ARID1A encodes the AT-rich interactive domain-containing protein 1A, also known as Baf250a, a member of the SWI/SNF chromatin-remodeling complex. The SWI/SNF complex is one of the chromatin-remodeling factors that transform the chromatin structure by migrating and removing nucleosomes by using energy from ATP hydrolysis. However, the SWI/SNF complex, with ARID1A as a subunit, is reportedly deleted in approximately 70% of endometrial dedifferentiated carcinoma cases [45]. In recent years, mutations in subunits of the SWI/SNF complex have been detected in various cancers and have been reported to be one of the factors of poor prognosis in endometrial dedifferentiated carcinoma [46]. Mutation, loss, or inactivation of ARID1A has been reported in gynecological cancers, and the gene is considered a tumor suppressor [47, 48, 49]. No treatment has been approved for the mutation or loss of ARID1A in cancer. However, ARID1A-inactivating mutations might lead to sensitivity to ATR inhibitors.

Espinosa et al. [50] evaluated POLE, PIK3CA, PTEN, and ARID1A in 13 cases of endometrial dedifferentiated carcinoma and 8 cases of undifferentiated endometrial carcinoma. They reported that 42% of the cases with the POLE mutation showed a less advanced stage and had a good prognosis. This is similar to the results found in the POLE-mutant/ultramutated group in the TCGA molecular subgroup classification and thought to be the result of the antitumor effect of cytotoxic T cells [51].

PIK3CA, PTEN, and ARID1A (other than POLE) were not prognostic factors, and these mutations were observed to be overlapping in 70–90% of the POLE mutations. Comparable findings were observed in the TCGA molecular subgroup classification, which suggests that a threshold possibly exists for the burden of mutations that tumor cells can tolerate. Furthermore, several trials of targeted therapeutic agents for NF1, EGFR, and PIK3R1 gene mutations are underway, and the prognosis is expected to improve in the future.

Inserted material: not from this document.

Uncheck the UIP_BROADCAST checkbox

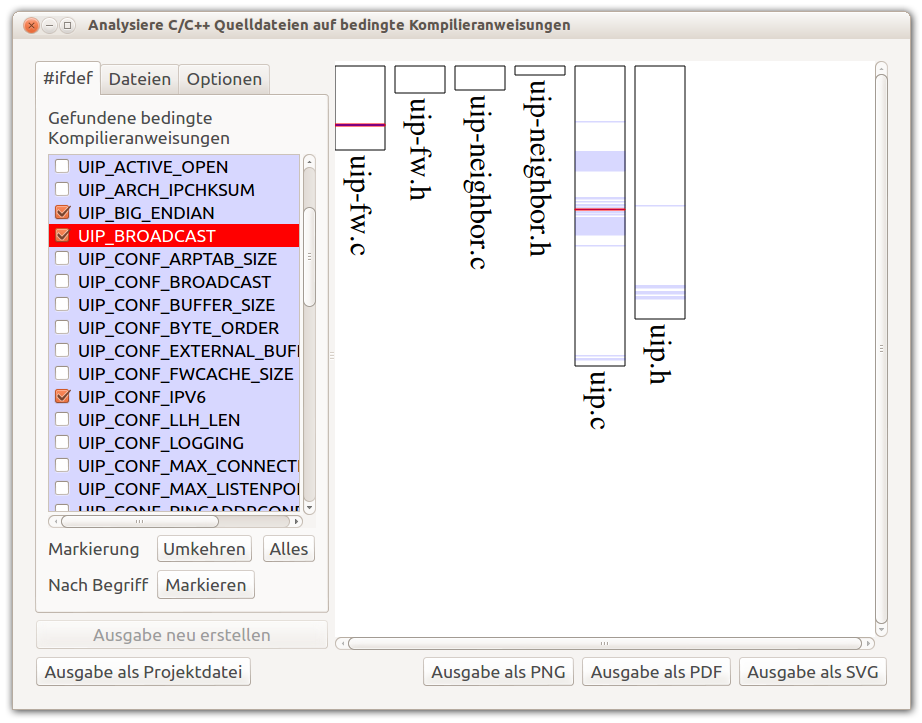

The Discussion/Conclusion should provide an evaluation of the results. There should be a clear discussion of the implications, significance, and novelty of the research presented and whether the data support or contradict previous studies. In conclusion, the search for genetic mutations and biomarkers by comprehensive genomic profiling may contribute to the establishment of treatments for rare diseases and improve prognosis.

Statement of Ethics

This study protocol was reviewed and approved by the Ethical Committee of the University of the Ryukyus, approval number 1836. Written informed consent was obtained from the patient for publication of the details of this medical case and any accompanying images.

Conflict of Interest Statement

Y. Taira declares no conflict of interest. The other authors also declare no conflicts of interest directly relevant to the content of this article.

Funding Sources

We have no source of funding.

Author Contributions

Yusuke Taira contributed to project development, data collection and analysis, and manuscript writing. Yuko Shimoji contributed to gynecological management and data collection. Yoshihisa Arakaki contributed to gynecological management and data collection. Tomoko Nakamoto contributed to gynecological management and data collection. Wataru Kudaka contributed to gynecological management and data collection. Yoichi Aoki contributed to project development and data analysis.

Data Availability Statement

All data generated or analyzed during this study are included in this article. Further enquiries can be directed to the corresponding author.